Weekopening De Westerkim

Maandag 5 juni 2023

Oog in oog – face to face – met God! (1 Korintiërs 13:12a)

1e lied: Juicht, aarde, juicht alom de HEER – Psalm 100: 1,2 en 4 (OB)

 

Bijbel: 1 Korintiërs 13 (NBV21) – De liefde

1 Al sprak ik de talen van alle mensen en die van de engelen – had ik de liefde niet, ik zou niet meer zijn dan een dreunende gong of een schallende cimbaal.

2 Al had ik de gave om te profeteren en doorgrondde ik alle geheimen, al bezat ik alle kennis en had ik het geloof dat bergen kan verplaatsen – had ik de liefde niet, ik zou niets zijn.

3 Al verkocht ik mijn bezittingen omdat ik voedsel aan de armen wilde geven, al gaf ik mijn lichaam prijs om te worden verbrand – had ik de liefde niet, het zou mij niet baten.

4-5 De liefde is geduldig en vol goedheid. De liefde kent geen afgunst, geen ijdel vertoon en geen zelfgenoegzaamheid.

5 Ze is niet grof en niet zelfzuchtig, ze laat zich niet boos maken en rekent het kwaad niet aan,

6 ze verheugt zich niet over het onrecht maar vindt vreugde in de waarheid.

7 Alles verdraagt ze, alles gelooft ze, alles hoopt ze, in alles volhardt ze.

8 De liefde zal nooit vergaan. Profetieën zullen verdwijnen, klanktaal zal verstommen, kennis verloren gaan – 9 want ons kennen schiet tekort en ons profeteren is beperkt. 10 Wanneer het volmaakte komt zal wat beperkt is verdwijnen. 11 Toen ik nog een kind was sprak ik als een kind, dacht ik als een kind, redeneerde ik als een kind. Nu ik volwassen ben heb ik al het kinderlijke achter me gelaten. 12 Nu zien we nog maar een afspiegeling, een raadselachtig beeld, maar straks staan we oog in oog. Nu is mijn kennen nog beperkt, maar straks zal ik volledig kennen, zoals ik zelf gekend ben. 13 Dit is wat blijft: geloof, hoop en liefde, deze drie, maar de grootste daarvan is de liefde.

Overdenking – Oog in oog – face to face – met God! (1 Korintiërs 13:12a)

◆ Getoonde gegevens ◆
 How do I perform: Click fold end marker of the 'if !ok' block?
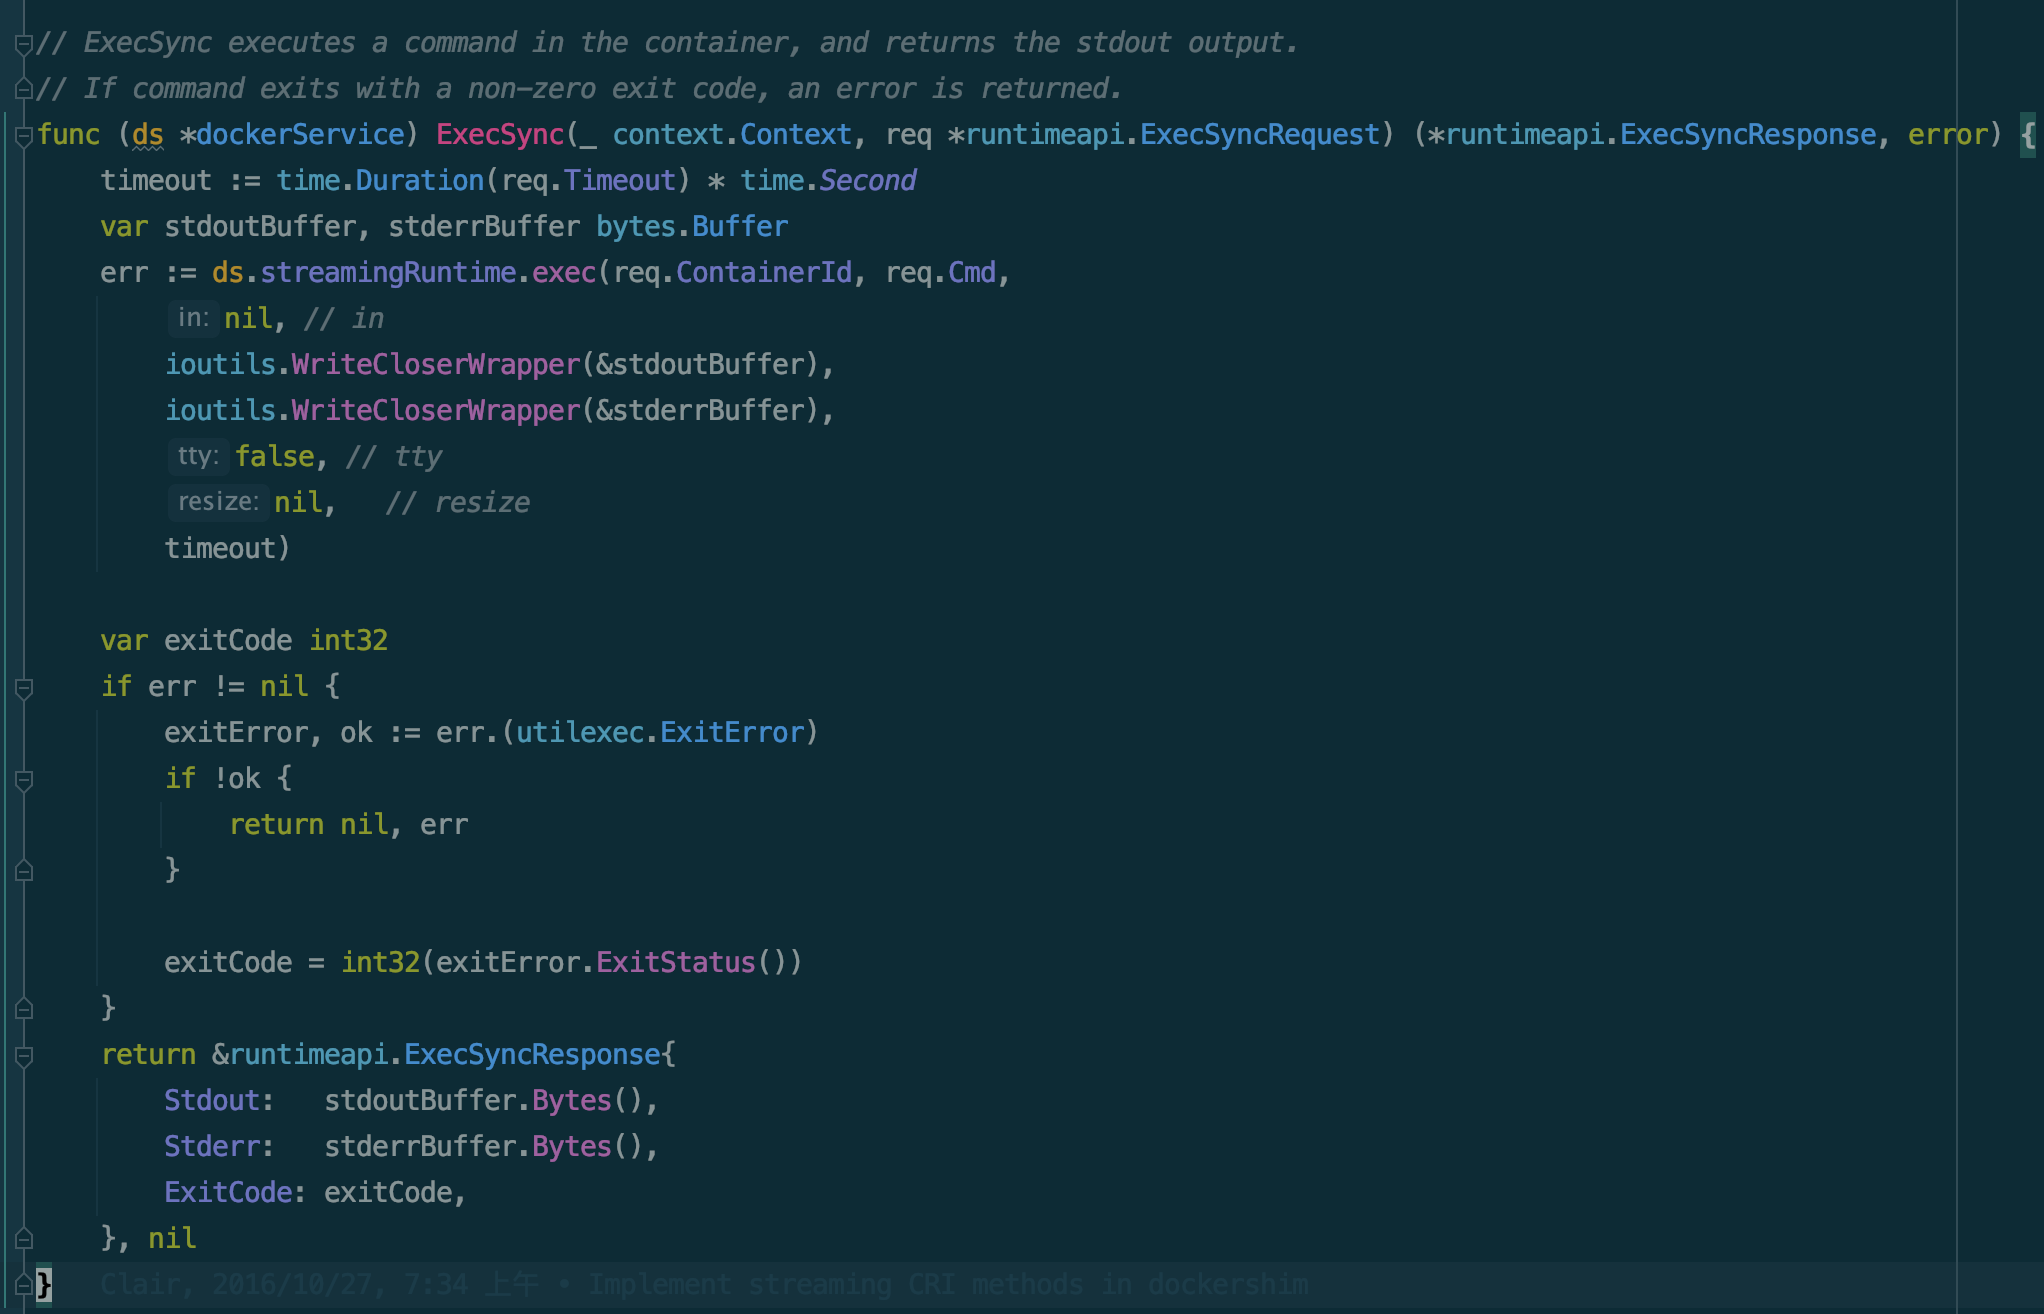click(24, 871)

◆ Uit te voeren opdrachten ◆
**A)** Welke drie dingen blijven volgens vers 13 in de weekopening?
**B)** Schrijf een stuk uit de weekopening woordelijk over: begin bij de woorden "Weekopening De Westerkim" en houd op na "1,2 en 4 (OB)".

◆ Antwoorden ◆
**A)** Geloof, hoop en liefde, waarvan de liefde de grootste is.

**B)**
Weekopening De Westerkim

Maandag 5 juni 2023

Oog in oog – face to face – met God! (1 Korintiërs 13:12a)

1e lied: Juicht, aarde, juicht alom de HEER – Psalm 100: 1,2 en 4 (OB)